**Work to be completed:** Leaving out all images, write out the records that follow exactly.

**Dataset entries:**
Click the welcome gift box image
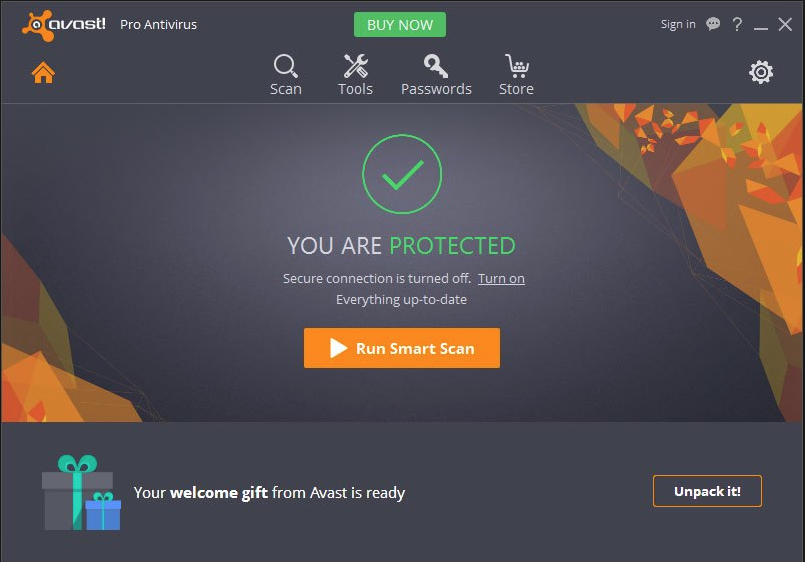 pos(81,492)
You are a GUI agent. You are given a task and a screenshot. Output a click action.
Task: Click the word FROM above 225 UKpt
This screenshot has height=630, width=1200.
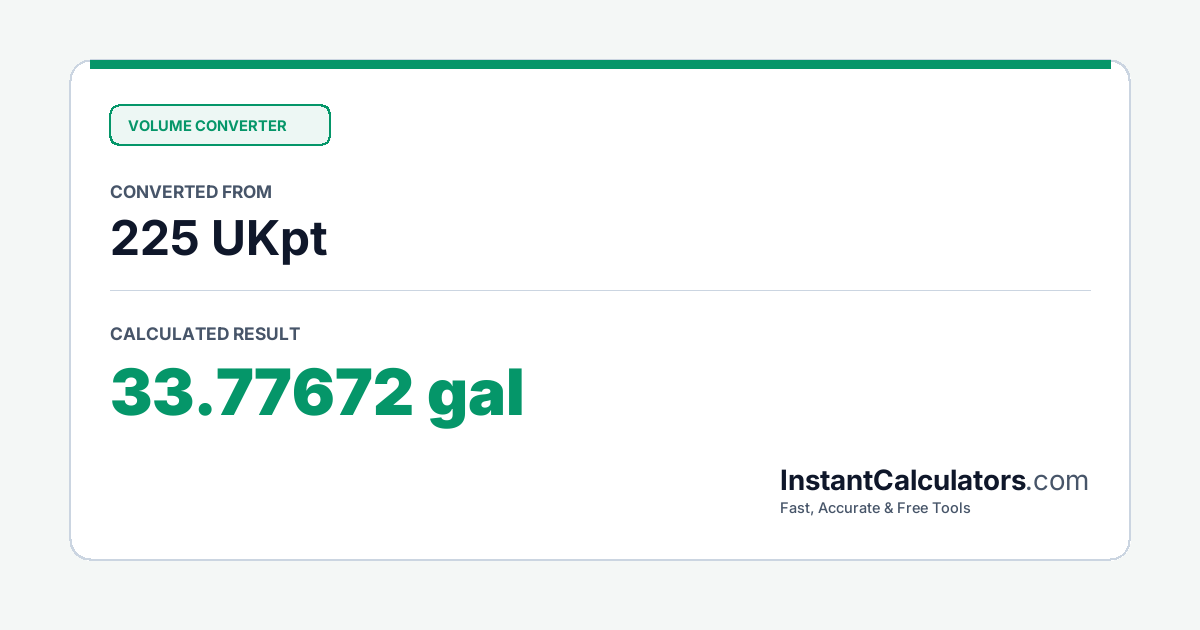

**Answer box:**
Click the welcome gift box image
 pos(81,492)
You are a GUI agent. You are given a task and a screenshot. Output a click action.
Task: Click the word FROM above 225 UKpt
This screenshot has height=630, width=1200.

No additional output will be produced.